This project is read-only.

What is RegExtractor

RegExtractor is an SSIS component that allows you to define a regular expression with captured matches (backreferences) that you can apply to a column in your data flow. The captured matches are output as new columns in the data flow.

Installation 32 bit

copy RegExtractor.dll "%ProgramFiles%\Microsoft SQL Server\100\DTS\PipelineComponents\"
gacutil /u RegExtractor
gacutil.exe -iF "%ProgramFiles%\Microsoft Sql Server\100\DTS\PipelineComponents\RegExtractor.dll"

If you do not have gacutil.exe, I think you can replace the last two steps with copying the .dll to C:\WINDOWS\assembly in Window explorer.

Installation 64 bit

copy RegExtractor.dll "%ProgramFiles%\Microsoft SQL Server\100\DTS\PipelineComponents\"
copy RegExtractor.dll "%ProgramFiles%\Microsoft SQL Server (x86)\100\DTS\PipelineComponents\"
gacutil /u RegExtractor
gacutil.exe -iF "%ProgramFiles%\Microsoft Sql Server\100\DTS\PipelineComponents\RegExtractor.dll"


If you do not have gacutil.exe, I think you can replace the last two steps with copying the .dll to C:\WINDOWS\assembly in Window explorer.

Configure Visual Studio

  • In the toolbar on the left, right click and select 'Choose Items...'
  • Click SSIS Data Flow Items
  • Select RegExtractor
  • Click OK
You should now see 'RegExtractor' show up in the control flow items.

Use

You must understand Regular Expressions and Backreferneces to use this component. A great tutorial is here: http://www.regular-expressions.info/tutorial.html
  • To use the RegExtractor component, drag the component into a Data Flow.
  • Attach it to an upstream component
  • Right click on component and select 'Show Advanced Editor'
  • Click the 'Input Columns' tab
  • Select each column from the input that you either want to use in this component or pass through to other downstream components
  • Click 'Comonent Properties' tab
  • You will see a 'Properties' screen pop up.
  • The bottom section 'Custom Properties' is where you will configure the RegExtractor
  • There are four things to configure
  • FirstMatchOnly (True or False): Set to true if you only want to extract value from the first instance found for the regex
  • RegEx: Here is where the 'magic' happens. Put in a regular expression with backreferences (using parenthesis), preferably using named backreferences (http://www.regular-expressions.info/named.html). All caputured matches will be written to new columns in your data flow. All instances of regextractor also generate a column called match_0 that outputs the entire expression match.

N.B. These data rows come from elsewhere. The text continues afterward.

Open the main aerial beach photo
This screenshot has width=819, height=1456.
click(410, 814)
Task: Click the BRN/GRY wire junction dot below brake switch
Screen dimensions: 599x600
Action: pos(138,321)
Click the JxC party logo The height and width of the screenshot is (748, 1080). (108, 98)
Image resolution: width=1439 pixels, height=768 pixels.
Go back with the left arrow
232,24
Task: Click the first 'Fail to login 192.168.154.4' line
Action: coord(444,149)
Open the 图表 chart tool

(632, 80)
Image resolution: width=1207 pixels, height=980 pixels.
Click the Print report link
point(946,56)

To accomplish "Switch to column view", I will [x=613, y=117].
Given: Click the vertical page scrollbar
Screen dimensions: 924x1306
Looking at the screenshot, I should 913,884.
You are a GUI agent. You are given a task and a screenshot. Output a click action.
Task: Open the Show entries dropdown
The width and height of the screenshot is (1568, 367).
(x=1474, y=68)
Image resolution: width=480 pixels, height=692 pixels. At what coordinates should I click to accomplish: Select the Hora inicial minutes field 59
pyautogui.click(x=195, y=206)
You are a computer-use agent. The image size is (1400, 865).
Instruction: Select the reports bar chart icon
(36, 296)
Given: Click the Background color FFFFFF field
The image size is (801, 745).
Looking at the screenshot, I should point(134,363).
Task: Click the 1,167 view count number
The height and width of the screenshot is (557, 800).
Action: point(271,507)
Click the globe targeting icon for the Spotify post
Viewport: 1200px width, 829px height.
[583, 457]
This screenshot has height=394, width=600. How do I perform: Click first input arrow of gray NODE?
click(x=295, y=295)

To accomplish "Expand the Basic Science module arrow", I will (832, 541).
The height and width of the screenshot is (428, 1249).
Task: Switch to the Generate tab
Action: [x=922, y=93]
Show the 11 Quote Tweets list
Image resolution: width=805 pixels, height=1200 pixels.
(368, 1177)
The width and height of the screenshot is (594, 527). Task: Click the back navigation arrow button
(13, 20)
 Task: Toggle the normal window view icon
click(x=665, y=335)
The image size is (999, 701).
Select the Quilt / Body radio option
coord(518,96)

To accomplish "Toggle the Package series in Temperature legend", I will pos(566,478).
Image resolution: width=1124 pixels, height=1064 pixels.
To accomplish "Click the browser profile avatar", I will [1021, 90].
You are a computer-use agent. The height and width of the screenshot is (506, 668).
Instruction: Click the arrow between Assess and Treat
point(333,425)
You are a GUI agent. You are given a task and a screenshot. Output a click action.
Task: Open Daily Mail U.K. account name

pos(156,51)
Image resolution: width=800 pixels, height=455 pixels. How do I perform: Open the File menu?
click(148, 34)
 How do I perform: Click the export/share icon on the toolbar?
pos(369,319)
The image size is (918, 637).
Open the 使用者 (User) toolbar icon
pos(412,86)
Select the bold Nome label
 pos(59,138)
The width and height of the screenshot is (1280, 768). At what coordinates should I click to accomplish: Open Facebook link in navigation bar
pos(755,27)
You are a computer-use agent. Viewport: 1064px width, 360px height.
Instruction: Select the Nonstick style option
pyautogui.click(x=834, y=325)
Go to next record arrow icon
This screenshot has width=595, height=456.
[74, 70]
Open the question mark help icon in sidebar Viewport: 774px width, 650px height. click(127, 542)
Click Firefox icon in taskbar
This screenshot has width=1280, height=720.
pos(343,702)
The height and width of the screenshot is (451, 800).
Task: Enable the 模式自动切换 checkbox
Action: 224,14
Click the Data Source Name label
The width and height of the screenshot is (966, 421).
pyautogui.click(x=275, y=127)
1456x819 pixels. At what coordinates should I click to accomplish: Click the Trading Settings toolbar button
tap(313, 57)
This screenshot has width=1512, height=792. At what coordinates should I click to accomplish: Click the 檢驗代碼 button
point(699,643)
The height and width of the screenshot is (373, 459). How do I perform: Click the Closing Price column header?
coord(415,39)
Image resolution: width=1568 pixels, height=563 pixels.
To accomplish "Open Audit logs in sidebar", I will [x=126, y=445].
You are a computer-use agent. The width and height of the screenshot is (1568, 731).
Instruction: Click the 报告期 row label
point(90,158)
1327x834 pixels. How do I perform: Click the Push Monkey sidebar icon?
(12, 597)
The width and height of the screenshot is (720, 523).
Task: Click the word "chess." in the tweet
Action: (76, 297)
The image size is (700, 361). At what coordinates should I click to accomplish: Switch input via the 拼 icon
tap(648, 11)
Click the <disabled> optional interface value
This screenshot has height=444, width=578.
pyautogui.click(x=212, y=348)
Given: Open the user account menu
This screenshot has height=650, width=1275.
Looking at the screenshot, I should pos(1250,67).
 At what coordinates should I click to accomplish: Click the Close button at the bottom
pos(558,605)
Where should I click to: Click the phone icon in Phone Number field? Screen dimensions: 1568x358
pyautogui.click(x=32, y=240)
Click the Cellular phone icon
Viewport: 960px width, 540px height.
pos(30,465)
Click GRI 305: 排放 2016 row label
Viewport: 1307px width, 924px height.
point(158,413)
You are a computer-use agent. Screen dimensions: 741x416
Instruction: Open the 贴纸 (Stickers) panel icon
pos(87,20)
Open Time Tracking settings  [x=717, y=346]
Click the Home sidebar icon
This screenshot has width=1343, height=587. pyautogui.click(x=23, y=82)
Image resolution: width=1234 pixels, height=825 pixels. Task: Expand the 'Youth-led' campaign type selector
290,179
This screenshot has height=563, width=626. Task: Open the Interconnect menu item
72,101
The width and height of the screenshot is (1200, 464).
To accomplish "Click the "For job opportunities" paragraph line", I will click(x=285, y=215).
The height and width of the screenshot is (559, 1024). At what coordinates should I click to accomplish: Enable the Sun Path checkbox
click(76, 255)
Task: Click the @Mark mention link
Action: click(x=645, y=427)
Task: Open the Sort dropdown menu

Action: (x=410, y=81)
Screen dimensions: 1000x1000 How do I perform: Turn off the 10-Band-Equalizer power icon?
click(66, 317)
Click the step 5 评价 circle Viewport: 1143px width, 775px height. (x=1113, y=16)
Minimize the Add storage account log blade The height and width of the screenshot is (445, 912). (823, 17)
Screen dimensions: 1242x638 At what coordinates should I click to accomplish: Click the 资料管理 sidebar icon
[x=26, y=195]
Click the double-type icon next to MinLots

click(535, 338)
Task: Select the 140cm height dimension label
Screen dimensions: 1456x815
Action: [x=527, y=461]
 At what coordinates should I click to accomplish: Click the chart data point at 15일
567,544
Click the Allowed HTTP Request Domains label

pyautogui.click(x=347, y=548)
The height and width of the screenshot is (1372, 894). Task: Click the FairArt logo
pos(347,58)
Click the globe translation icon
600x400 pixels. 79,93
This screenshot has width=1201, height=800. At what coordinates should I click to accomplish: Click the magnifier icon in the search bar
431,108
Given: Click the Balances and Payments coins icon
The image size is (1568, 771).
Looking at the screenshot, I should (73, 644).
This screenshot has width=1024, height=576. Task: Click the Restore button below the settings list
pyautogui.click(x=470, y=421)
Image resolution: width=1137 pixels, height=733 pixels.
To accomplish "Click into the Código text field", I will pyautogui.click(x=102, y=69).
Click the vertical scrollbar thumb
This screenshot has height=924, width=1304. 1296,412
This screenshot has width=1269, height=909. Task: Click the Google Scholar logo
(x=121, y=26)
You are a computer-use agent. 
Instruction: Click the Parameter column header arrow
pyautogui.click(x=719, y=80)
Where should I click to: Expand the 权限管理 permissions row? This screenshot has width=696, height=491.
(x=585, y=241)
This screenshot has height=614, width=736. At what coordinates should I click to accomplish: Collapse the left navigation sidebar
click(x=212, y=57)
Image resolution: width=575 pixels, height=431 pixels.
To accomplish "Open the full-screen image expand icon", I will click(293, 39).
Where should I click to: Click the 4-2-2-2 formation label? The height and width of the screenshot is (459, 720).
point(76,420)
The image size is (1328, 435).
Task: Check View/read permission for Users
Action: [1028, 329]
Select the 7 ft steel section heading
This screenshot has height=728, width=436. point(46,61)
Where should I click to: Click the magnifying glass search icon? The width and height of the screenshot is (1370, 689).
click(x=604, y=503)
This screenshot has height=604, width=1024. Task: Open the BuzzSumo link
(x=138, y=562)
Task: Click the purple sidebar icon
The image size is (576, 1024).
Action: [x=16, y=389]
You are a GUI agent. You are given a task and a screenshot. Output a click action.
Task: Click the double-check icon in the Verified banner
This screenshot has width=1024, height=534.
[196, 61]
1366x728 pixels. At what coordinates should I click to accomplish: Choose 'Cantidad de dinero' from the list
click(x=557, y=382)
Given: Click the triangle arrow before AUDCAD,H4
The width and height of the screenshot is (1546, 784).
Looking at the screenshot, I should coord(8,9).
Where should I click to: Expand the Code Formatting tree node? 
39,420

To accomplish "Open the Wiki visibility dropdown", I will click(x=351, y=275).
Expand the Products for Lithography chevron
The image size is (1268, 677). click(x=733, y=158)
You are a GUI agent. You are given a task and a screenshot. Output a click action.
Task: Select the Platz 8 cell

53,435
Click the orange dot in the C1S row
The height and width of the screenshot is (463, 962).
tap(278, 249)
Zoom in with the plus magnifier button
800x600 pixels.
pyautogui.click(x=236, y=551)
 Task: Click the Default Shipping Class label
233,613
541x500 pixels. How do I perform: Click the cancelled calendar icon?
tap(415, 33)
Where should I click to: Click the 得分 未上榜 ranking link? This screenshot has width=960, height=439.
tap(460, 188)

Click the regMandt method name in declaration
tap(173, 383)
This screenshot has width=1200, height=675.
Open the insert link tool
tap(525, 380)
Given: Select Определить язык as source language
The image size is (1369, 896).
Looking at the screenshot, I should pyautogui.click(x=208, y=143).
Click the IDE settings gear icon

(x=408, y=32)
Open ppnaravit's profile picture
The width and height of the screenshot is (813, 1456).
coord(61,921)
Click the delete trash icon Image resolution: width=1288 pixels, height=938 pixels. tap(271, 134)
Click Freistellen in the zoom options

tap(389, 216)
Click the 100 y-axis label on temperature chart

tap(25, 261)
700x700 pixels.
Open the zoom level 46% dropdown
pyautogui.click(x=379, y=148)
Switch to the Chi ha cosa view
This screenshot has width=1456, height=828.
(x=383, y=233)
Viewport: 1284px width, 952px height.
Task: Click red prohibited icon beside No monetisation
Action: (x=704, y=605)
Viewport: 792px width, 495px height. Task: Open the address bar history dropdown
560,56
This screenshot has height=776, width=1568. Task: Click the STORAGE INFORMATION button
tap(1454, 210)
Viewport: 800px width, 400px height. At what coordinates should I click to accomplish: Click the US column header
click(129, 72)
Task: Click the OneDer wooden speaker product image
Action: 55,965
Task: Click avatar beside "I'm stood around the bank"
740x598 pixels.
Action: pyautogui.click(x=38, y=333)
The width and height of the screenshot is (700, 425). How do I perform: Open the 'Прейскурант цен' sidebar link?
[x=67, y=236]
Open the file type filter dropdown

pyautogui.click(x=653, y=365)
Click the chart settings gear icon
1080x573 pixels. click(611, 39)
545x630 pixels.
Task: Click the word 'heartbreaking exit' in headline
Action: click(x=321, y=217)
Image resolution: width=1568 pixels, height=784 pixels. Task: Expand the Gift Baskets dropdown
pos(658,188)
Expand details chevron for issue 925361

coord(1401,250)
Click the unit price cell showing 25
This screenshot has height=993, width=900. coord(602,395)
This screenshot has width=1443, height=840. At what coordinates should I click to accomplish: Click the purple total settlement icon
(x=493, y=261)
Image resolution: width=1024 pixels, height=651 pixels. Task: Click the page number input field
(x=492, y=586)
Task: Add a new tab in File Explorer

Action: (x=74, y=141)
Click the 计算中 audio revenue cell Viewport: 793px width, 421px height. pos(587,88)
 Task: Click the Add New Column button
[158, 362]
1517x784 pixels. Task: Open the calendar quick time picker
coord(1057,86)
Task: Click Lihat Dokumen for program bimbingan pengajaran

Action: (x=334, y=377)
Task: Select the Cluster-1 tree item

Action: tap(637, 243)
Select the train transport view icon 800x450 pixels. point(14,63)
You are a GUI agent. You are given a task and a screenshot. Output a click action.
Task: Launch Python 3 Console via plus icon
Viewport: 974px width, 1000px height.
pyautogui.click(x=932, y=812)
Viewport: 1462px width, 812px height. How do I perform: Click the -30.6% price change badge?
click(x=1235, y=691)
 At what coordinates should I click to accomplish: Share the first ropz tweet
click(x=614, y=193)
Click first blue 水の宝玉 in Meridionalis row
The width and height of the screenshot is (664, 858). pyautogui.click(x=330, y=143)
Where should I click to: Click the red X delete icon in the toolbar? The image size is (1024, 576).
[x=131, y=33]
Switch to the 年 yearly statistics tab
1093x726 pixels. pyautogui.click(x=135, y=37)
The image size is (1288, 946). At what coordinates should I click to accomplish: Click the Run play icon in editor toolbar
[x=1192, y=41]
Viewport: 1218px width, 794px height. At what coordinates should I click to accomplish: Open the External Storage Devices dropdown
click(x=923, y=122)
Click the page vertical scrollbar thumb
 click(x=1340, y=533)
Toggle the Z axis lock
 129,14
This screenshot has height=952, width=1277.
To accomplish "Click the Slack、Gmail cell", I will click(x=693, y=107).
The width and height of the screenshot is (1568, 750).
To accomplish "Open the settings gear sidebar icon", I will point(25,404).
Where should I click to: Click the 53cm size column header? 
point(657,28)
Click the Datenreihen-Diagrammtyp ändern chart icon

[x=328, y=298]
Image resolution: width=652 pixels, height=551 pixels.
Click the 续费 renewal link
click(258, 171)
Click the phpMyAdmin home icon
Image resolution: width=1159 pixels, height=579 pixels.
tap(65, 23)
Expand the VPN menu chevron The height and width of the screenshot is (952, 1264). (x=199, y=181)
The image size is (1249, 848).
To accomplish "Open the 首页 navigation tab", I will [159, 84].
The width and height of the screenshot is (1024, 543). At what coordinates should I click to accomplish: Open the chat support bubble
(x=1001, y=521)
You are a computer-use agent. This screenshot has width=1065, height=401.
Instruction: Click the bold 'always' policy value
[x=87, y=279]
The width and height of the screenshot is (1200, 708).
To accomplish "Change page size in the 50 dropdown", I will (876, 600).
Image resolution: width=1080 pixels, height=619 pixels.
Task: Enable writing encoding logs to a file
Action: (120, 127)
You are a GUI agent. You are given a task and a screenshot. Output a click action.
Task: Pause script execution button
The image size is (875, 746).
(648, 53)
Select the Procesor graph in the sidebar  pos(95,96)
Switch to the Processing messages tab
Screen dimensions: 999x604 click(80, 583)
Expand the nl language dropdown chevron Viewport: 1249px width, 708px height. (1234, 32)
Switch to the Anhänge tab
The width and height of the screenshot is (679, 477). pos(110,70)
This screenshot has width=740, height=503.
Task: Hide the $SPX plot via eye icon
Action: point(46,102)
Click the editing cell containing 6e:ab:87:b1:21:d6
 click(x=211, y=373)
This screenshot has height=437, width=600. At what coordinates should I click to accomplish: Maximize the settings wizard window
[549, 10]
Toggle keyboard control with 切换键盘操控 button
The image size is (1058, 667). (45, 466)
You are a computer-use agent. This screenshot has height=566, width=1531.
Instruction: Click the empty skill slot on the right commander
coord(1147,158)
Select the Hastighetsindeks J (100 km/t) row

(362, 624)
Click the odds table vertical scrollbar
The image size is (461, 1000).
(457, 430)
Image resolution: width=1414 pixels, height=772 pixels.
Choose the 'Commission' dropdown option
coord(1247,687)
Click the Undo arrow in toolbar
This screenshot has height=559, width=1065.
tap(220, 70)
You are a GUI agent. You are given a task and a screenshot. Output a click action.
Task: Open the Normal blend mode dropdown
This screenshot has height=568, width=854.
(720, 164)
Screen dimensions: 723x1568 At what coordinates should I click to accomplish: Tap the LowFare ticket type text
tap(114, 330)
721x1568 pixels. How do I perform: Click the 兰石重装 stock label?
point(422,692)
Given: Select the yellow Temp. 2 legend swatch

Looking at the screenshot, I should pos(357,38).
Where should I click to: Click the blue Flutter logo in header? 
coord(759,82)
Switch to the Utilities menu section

Example to extract the first word after Name:Name:\s+(<?first_nm>[A-Z]+)
  • RegexOptions: See http://msdn.microsoft.com/en-us/library/system.text.regularexpressions.regexoptions.aspx. Separate multiple options with pipes. All options available in .NET are also available in the RegExtractor. Options I frequently use:
    1. RegexOptions.ExplicitCapture : only outputs named backreferences into output stream
    2. RegexOptions.IgnoreCase: Ignore case for letters
    3. Example: RegexOptions.ExplicitCapture | RegexOptions.IgnoreCase
  • TextColumn: You have to tell RegExtractor which column contains the text you want to apply the regular expression to. Type the name of the column here.

That's really all there is to it. Please let me know if any of the documentation can be clarified. Also, how I can attach graphics. I have some screen shots that might be handy.

Last edited Jan 5, 2010 at 6:06 PM by ejust, version 19

Comments

DarrenSQLIS Mar 10, 2011 at 12:56 AM 
To add images to these Wiki pages you first need to be in Edit mode. Then at the bottom of the page use the "Add File Attachment" section to upload the image files. You can then reference these images in the Wiki text using the "image" tag, e.g. [image:ImageFilename.png]